The TCA Cycle (Citric Acid / Krebs Cycle)
Location & Overview
- Occurs in the mitochondrial matrix (enzymes are free or bound to the inner mitochondrial membrane/cristae)
- Entry substrate: acetyl-CoA (2-carbon unit from carbohydrate, fat, and protein catabolism)
- Acetyl-CoA condenses with oxaloacetate (OAA, 4C) to form citrate (6C), then two CO2 are released and OAA is regenerated
- The cycle is amphibolic - serves both oxidative (energy) and biosynthetic (anabolic) functions
The 8 Reactions
| Step | Substrate → Product | Enzyme | Cofactor/Product |
|---|---|---|---|
| 1 | Acetyl-CoA + OAA → Citrate | Citrate synthase | CoA-SH released |
| 2 | Citrate → Isocitrate | Aconitase (via cis-aconitate) | Fe²⁺; H₂O removed then added |
| 3 | Isocitrate → α-Ketoglutarate + CO₂ | Isocitrate dehydrogenase | NADH produced; Mn²⁺ |
| 4 | α-Ketoglutarate → Succinyl-CoA + CO₂ | α-Ketoglutarate dehydrogenase complex | NADH produced; thiamine (B1), lipoate, FAD, CoA |
| 5 | Succinyl-CoA → Succinate | Succinate thiokinase | GTP (substrate-level phosphorylation); Mg²⁺ |
| 6 | Succinate → Fumarate | Succinate dehydrogenase | FADH₂ produced |
| 7 | Fumarate → Malate | Fumarase | H₂O added |
| 8 | Malate → Oxaloacetate | Malate dehydrogenase | NADH produced |
Steps 3 and 4 are the two CO₂-releasing steps.
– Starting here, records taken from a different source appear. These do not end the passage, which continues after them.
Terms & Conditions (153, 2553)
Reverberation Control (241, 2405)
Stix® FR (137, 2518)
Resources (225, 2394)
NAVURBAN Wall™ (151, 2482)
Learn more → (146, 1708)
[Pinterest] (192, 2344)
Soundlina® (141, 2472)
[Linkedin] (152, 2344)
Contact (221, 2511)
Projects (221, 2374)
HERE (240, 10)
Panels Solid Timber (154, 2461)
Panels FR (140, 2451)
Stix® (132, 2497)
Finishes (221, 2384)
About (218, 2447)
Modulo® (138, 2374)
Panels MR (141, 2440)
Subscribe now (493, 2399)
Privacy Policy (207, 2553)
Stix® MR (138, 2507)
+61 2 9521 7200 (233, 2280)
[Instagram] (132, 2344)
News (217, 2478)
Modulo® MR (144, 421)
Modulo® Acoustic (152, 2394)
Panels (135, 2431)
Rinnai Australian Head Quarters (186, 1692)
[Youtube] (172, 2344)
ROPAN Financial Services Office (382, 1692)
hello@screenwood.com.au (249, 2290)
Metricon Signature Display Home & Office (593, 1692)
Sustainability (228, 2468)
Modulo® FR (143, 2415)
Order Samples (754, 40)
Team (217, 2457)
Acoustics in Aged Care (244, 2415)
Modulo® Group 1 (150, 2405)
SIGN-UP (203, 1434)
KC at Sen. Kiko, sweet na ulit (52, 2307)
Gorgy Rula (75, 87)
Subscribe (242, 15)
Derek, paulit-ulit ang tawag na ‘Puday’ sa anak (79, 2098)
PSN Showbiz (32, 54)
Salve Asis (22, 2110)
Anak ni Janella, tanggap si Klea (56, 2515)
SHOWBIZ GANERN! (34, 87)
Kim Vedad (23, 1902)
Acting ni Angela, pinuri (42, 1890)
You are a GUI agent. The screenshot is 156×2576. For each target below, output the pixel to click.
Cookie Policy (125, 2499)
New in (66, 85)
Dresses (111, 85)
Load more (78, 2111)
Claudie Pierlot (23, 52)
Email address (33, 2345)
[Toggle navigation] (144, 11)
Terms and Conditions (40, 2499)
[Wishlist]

Energy Yield Per Acetyl-CoA (One Turn)
| Product | Quantity | ATP equivalents |
|---|---|---|
| NADH | 3 | ~2.5 ATP each = 7.5 ATP |
| FADH₂ | 1 | ~1.5 ATP each = 1.5 ATP |
| GTP/ATP | 1 | 1 ATP (substrate-level) |
| Total | ~10 ATP |
Since one glucose yields 2 pyruvate → 2 acetyl-CoA, the TCA cycle contributes ~20 ATP per glucose (plus the 5 NADH from pyruvate dehydrogenase across two turns).
Vitamins Required
Four B vitamins are essential (Harper's, p. 171):
- Thiamine (B1) - thiamine diphosphate; cofactor for α-ketoglutarate dehydrogenase
- Riboflavin (B2) - FAD; cofactor for succinate dehydrogenase
- Niacin (B3) - NAD⁺; electron acceptor for isocitrate dehydrogenase, α-ketoglutarate dehydrogenase, and malate dehydrogenase
- Pantothenic acid (B5) - component of coenzyme A; needed to form acetyl-CoA and succinyl-CoA
Deficiency in any of these impairs TCA cycle function and energy metabolism.
Regulation
The three key regulatory enzymes are all inhibited by NADH and activated by ADP/NAD⁺ (reflecting energy status):
| Enzyme | Activated by | Inhibited by |
|---|---|---|
| Citrate synthase | Acetyl-CoA, OAA | NADH, citrate, succinyl-CoA, ATP |
| Isocitrate dehydrogenase | ADP, Ca²⁺, NAD⁺ | NADH, ATP |
| α-Ketoglutarate dehydrogenase complex | Ca²⁺, ADP | NADH, succinyl-CoA, ATP |
In high-energy states (high NADH, ATP), the cycle slows. In low-energy states (high ADP, NAD⁺), it accelerates.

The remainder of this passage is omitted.